# News-Project
#### Paul Wecker

## 1. Getting data
- collected data from freitag.de, a german, left-oriented newspaper
- for gathering data, I initially used [`newspaper3k`](https://newspaper.readthedocs.io/en/latest/)
    - Problem: article-texts were not fetched properly
    - [`newspaper4k`](https://www.reddit.com/r/Python/comments/1bmtdy0/i_forked_newspaper3k_fixed_bugs_and_improved_its/?tl=de) also did not work
    - Workaround: use `article_url` fetched from `newspaper4k`, then use `BeautifulSoup` to access `div` with text
- found access to paywall content!
- collected data on 9 days

![title](paywall_content.png)

## 2. Dataset
Article Data collected comprises:
- URL (`newspaper4k`)
- Title(`newspaper4k`)
- Author(s) (`newspaper4k`)
- Text (`BeautifulSoup` free-part and paywall part put together) 
- Date (`BeautifulSoup` or inferred)
- Paywall (boolean) (`BeautifulSoup`)

- 311 articles
- 185 authors (combination of authors)
- character-mean of texts: 6.8k
- 171 paywall articles vs 140 free articles

## 3. Helper functions for getting data:

In [1]:
from bs4 import BeautifulSoup
from newspaper import Article
import datetime

def get_current_date():
    today = datetime.date.today()
    # Format the current date as DD MM YYYY
    return today.strftime('%d_%m_%Y')

def convert_ausgabe_string_to_date(week_year_str:str):
    # Remove the 'Ausgabe ' prefix and split the input string into week and year
    prefix = 'Ausgabe '
    if week_year_str.startswith(prefix):
        week_year_str = week_year_str[len(prefix):]

    week_str, year_str = week_year_str.split('/')
    week = int(week_str)
    year = int(year_str)
    
    # Calculate the Monday of the week (using isocalendar)
    first_day_of_year = datetime.date(year, 1, 1)
    # If the first day of the year is not Monday, adjust to the first Monday
    first_monday_of_week = first_day_of_year + datetime.timedelta(days=(week - 1) * 7)
    while first_monday_of_week.isocalendar()[2] != 1:  # 1 is Monday
        first_monday_of_week += datetime.timedelta(days=1)
    
    # Calculate the Thursday of that week
    thursday_of_week = first_monday_of_week + datetime.timedelta(days=3)
    
    # Return the date formatted as DD MM YYYY
    return thursday_of_week.strftime('%d %m %Y')

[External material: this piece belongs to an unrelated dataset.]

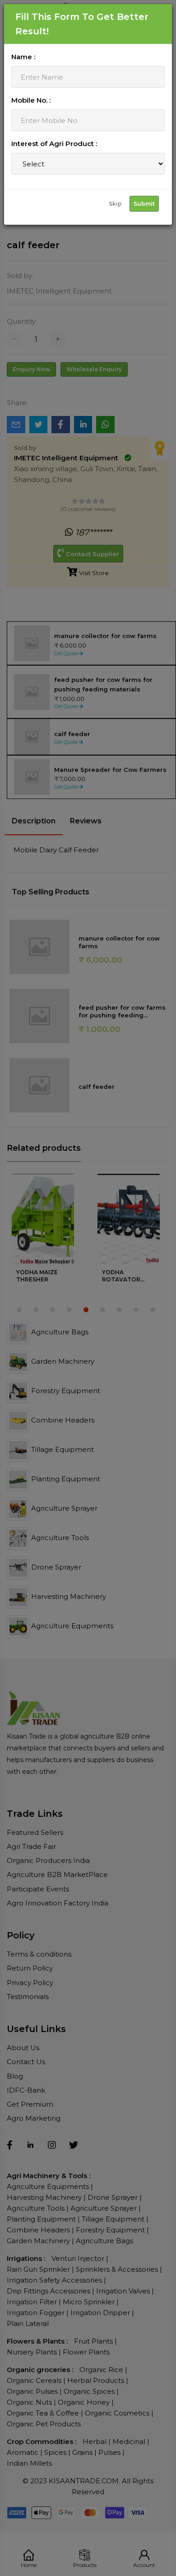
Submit (144, 203)
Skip (115, 203)
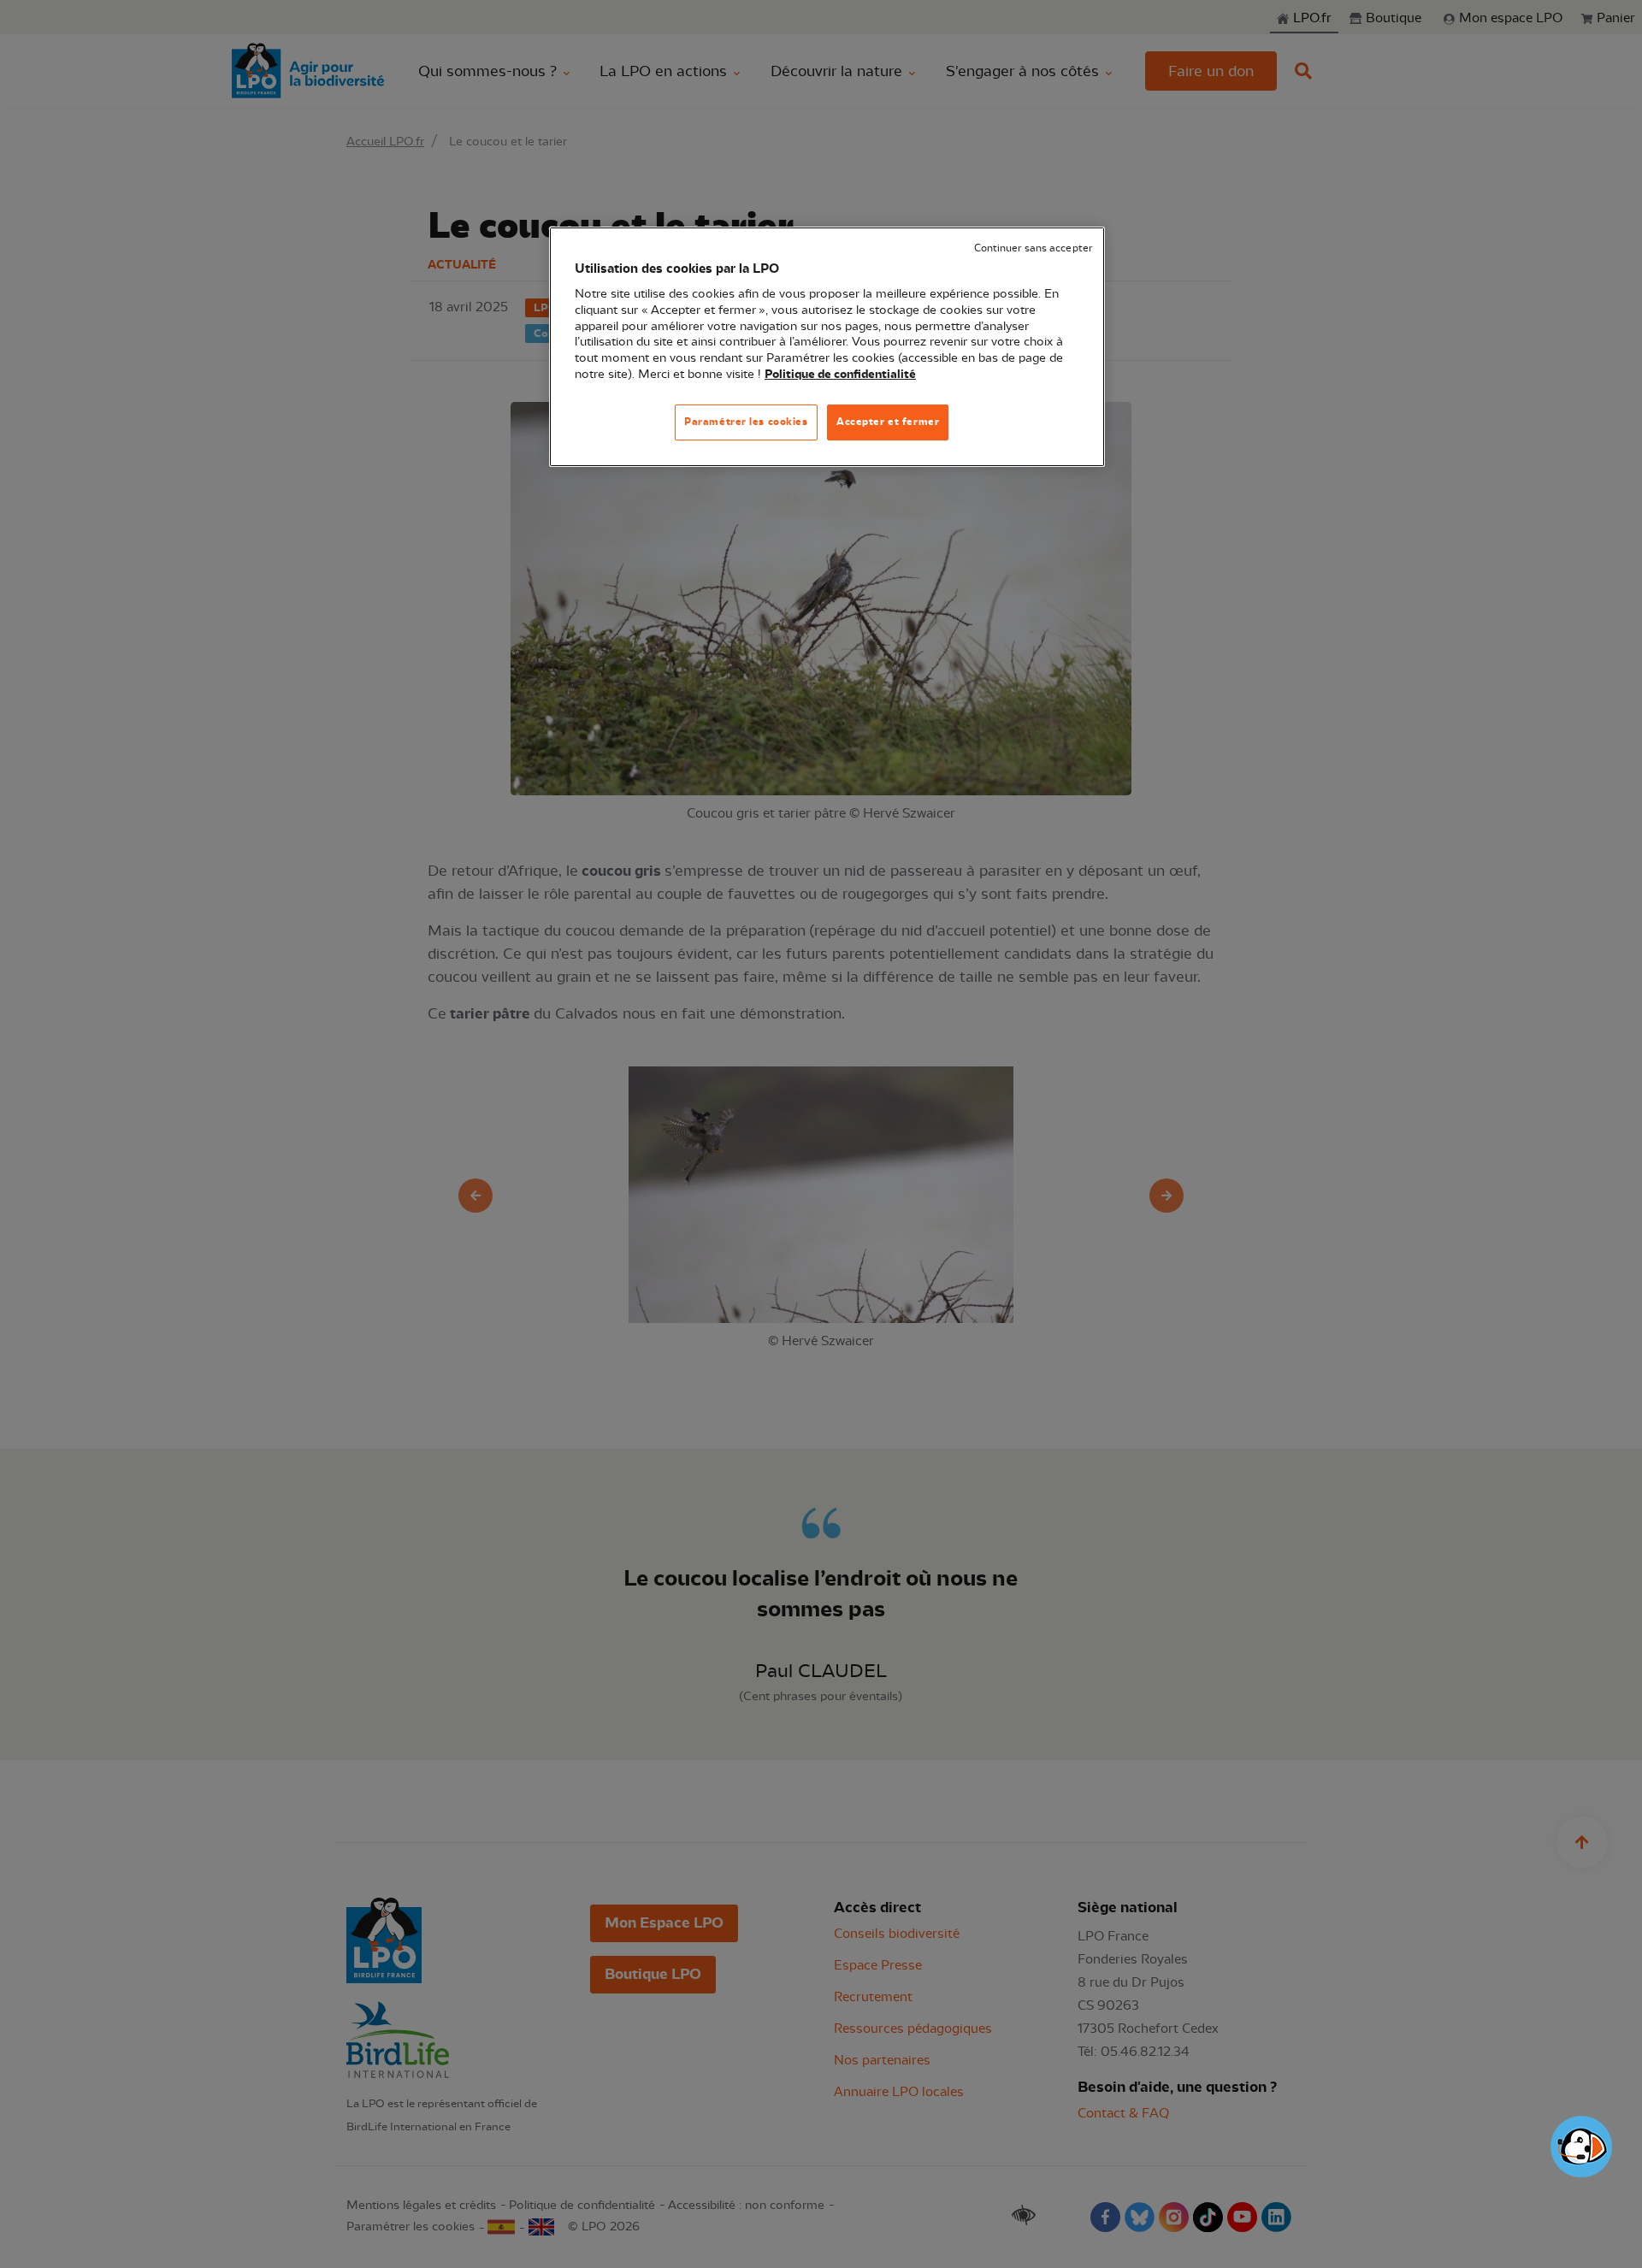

def retrieve_date_paywall_text(article_html):
    soup = BeautifulSoup(article_html, 'html.parser')

    # TEXT AND PAYWALL
    # only for non-paywall articles
    text_class = "column s-article-text js-dynamic-advertorial js-external-links"
    text = (soup
            .find("div",
                  {"class": text_class}))
    # get paywall-article introduction paragraph
    intro_class = "column s-article-text c-paywall-hidden-text js-dynamic-advertorial js-external-links"
    paywall_intro = (soup
                     .find("div",
                           {"class": intro_class}))
    
    # get content behind paywall
    paywall_class= "o-paywall"
    paywall_text = (soup
                    .find('div',
                          {'class': paywall_class}))
    paywall = False
    
    # check what has been collected
    if text:
        text = text.get_text()
    elif paywall_intro and paywall_text:
        paywall = True
        paywall_intro = paywall_intro.get_text()
        paywall_text = paywall_text.get_text()[12:] # first chars are "\n         "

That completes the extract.